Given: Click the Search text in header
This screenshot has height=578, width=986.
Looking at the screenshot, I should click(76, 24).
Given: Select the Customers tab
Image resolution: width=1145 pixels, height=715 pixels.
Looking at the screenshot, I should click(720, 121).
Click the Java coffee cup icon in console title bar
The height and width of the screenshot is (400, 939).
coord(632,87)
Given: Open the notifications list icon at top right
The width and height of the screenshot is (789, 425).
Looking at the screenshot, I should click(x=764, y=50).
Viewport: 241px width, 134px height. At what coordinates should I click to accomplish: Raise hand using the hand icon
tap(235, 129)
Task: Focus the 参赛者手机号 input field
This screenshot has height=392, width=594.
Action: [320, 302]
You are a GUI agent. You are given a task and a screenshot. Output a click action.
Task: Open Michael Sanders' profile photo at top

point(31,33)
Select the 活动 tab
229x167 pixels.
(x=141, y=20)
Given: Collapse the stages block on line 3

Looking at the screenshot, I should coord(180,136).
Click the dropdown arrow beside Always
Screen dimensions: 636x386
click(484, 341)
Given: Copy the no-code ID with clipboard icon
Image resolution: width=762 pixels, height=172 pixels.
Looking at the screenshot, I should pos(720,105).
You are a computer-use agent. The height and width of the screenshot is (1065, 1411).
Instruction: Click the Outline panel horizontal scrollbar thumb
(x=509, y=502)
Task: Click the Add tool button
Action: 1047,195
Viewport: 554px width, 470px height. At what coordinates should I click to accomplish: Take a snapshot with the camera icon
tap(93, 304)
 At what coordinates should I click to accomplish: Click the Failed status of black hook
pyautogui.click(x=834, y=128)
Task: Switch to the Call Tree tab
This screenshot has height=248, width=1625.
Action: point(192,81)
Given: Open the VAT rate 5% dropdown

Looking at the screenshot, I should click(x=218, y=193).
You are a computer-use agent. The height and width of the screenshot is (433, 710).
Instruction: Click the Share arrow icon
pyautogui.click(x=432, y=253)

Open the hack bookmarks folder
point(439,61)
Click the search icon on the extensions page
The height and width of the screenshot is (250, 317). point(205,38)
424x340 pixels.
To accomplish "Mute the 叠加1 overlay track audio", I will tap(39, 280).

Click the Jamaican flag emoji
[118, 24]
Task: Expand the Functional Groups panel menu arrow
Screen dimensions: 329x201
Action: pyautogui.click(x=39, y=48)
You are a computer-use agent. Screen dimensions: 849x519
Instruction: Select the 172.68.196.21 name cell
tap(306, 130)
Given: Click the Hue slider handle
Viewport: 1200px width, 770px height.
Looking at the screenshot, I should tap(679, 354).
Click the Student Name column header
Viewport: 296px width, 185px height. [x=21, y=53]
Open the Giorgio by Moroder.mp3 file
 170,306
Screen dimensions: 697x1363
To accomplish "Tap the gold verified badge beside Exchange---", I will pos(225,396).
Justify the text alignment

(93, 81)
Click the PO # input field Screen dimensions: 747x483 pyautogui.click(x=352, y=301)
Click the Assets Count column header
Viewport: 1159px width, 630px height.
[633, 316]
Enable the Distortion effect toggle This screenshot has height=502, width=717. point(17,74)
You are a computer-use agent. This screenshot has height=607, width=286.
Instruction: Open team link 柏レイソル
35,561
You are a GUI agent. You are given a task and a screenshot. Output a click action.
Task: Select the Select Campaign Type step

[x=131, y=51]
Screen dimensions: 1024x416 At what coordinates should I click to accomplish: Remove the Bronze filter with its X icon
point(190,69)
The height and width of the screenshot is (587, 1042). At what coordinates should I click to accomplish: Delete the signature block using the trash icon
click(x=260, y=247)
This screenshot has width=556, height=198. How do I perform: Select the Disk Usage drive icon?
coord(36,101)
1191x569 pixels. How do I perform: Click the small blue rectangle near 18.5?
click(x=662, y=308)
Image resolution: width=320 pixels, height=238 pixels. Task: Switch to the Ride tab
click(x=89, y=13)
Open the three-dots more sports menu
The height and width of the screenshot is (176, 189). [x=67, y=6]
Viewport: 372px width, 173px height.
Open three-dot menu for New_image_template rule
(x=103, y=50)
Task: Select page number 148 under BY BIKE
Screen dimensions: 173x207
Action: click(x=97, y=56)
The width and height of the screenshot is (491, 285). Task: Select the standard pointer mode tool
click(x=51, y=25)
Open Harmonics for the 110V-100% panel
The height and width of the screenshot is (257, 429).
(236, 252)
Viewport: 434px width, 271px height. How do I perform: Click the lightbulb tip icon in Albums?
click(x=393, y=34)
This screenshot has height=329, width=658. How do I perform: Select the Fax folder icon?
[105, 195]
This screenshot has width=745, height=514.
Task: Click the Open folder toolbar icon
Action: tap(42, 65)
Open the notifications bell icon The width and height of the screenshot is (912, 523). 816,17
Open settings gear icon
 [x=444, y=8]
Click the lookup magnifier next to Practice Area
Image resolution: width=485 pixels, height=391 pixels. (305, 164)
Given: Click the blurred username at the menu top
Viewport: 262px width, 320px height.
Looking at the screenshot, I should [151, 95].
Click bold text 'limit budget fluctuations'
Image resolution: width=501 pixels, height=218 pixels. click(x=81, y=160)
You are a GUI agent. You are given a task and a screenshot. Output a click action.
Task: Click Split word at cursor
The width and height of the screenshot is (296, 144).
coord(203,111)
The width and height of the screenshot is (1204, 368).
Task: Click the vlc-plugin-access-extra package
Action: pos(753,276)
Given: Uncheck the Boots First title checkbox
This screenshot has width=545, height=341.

Action item - Produce a verbatim copy of all the material.

Solution for this exercise -
Given: Click the Search text in header
This screenshot has height=578, width=986.
Looking at the screenshot, I should click(76, 24).
Given: Select the Customers tab
Image resolution: width=1145 pixels, height=715 pixels.
Looking at the screenshot, I should click(720, 121).
Click the Java coffee cup icon in console title bar
The height and width of the screenshot is (400, 939).
coord(632,87)
Given: Open the notifications list icon at top right
The width and height of the screenshot is (789, 425).
Looking at the screenshot, I should click(x=764, y=50).
Viewport: 241px width, 134px height. At what coordinates should I click to accomplish: Raise hand using the hand icon
tap(235, 129)
Task: Focus the 参赛者手机号 input field
This screenshot has height=392, width=594.
Action: [320, 302]
You are a GUI agent. You are given a task and a screenshot. Output a click action.
Task: Open Michael Sanders' profile photo at top

point(31,33)
Select the 活动 tab
229x167 pixels.
(x=141, y=20)
Given: Collapse the stages block on line 3

Looking at the screenshot, I should coord(180,136).
Click the dropdown arrow beside Always
Screen dimensions: 636x386
click(484, 341)
Given: Copy the no-code ID with clipboard icon
Image resolution: width=762 pixels, height=172 pixels.
Looking at the screenshot, I should pos(720,105).
You are a computer-use agent. The height and width of the screenshot is (1065, 1411).
Instruction: Click the Outline panel horizontal scrollbar thumb
(x=509, y=502)
Task: Click the Add tool button
Action: 1047,195
Viewport: 554px width, 470px height. At what coordinates should I click to accomplish: Take a snapshot with the camera icon
tap(93, 304)
 At what coordinates should I click to accomplish: Click the Failed status of black hook
pyautogui.click(x=834, y=128)
Task: Switch to the Call Tree tab
This screenshot has height=248, width=1625.
Action: point(192,81)
Given: Open the VAT rate 5% dropdown

Looking at the screenshot, I should click(x=218, y=193).
You are a computer-use agent. The height and width of the screenshot is (433, 710).
Instruction: Click the Share arrow icon
pyautogui.click(x=432, y=253)

Open the hack bookmarks folder
point(439,61)
Click the search icon on the extensions page
The height and width of the screenshot is (250, 317). point(205,38)
424x340 pixels.
To accomplish "Mute the 叠加1 overlay track audio", I will tap(39, 280).

Click the Jamaican flag emoji
[118, 24]
Task: Expand the Functional Groups panel menu arrow
Screen dimensions: 329x201
Action: pyautogui.click(x=39, y=48)
You are a computer-use agent. Screen dimensions: 849x519
Instruction: Select the 172.68.196.21 name cell
tap(306, 130)
Given: Click the Hue slider handle
Viewport: 1200px width, 770px height.
Looking at the screenshot, I should tap(679, 354).
Click the Student Name column header
Viewport: 296px width, 185px height. [x=21, y=53]
Open the Giorgio by Moroder.mp3 file
 170,306
Screen dimensions: 697x1363
To accomplish "Tap the gold verified badge beside Exchange---", I will pos(225,396).
Justify the text alignment

(93, 81)
Click the PO # input field Screen dimensions: 747x483 pyautogui.click(x=352, y=301)
Click the Assets Count column header
Viewport: 1159px width, 630px height.
[633, 316]
Enable the Distortion effect toggle This screenshot has height=502, width=717. point(17,74)
You are a computer-use agent. This screenshot has height=607, width=286.
Instruction: Open team link 柏レイソル
35,561
You are a GUI agent. You are given a task and a screenshot. Output a click action.
Task: Select the Select Campaign Type step

[x=131, y=51]
Screen dimensions: 1024x416 At what coordinates should I click to accomplish: Remove the Bronze filter with its X icon
point(190,69)
The height and width of the screenshot is (587, 1042). At what coordinates should I click to accomplish: Delete the signature block using the trash icon
click(x=260, y=247)
This screenshot has width=556, height=198. How do I perform: Select the Disk Usage drive icon?
coord(36,101)
1191x569 pixels. How do I perform: Click the small blue rectangle near 18.5?
click(x=662, y=308)
Image resolution: width=320 pixels, height=238 pixels. Task: Switch to the Ride tab
click(x=89, y=13)
Open the three-dots more sports menu
The height and width of the screenshot is (176, 189). [x=67, y=6]
Viewport: 372px width, 173px height.
Open three-dot menu for New_image_template rule
(x=103, y=50)
Task: Select page number 148 under BY BIKE
Screen dimensions: 173x207
Action: click(x=97, y=56)
The width and height of the screenshot is (491, 285). Task: Select the standard pointer mode tool
click(x=51, y=25)
Open Harmonics for the 110V-100% panel
The height and width of the screenshot is (257, 429).
(236, 252)
Viewport: 434px width, 271px height. How do I perform: Click the lightbulb tip icon in Albums?
click(x=393, y=34)
This screenshot has height=329, width=658. How do I perform: Select the Fax folder icon?
[105, 195]
This screenshot has width=745, height=514.
Task: Click the Open folder toolbar icon
Action: tap(42, 65)
Open the notifications bell icon The width and height of the screenshot is (912, 523). 816,17
Open settings gear icon
 [x=444, y=8]
Click the lookup magnifier next to Practice Area
Image resolution: width=485 pixels, height=391 pixels. (305, 164)
Given: Click the blurred username at the menu top
Viewport: 262px width, 320px height.
Looking at the screenshot, I should [151, 95].
Click bold text 'limit budget fluctuations'
Image resolution: width=501 pixels, height=218 pixels. click(x=81, y=160)
You are a GUI agent. You are given a task and a screenshot. Output a click action.
Task: Click Split word at cursor
The width and height of the screenshot is (296, 144).
coord(203,111)
The width and height of the screenshot is (1204, 368).
Task: Click the vlc-plugin-access-extra package
Action: pos(753,276)
Given: Uncheck the Boots First title checkbox
This screenshot has width=545, height=341.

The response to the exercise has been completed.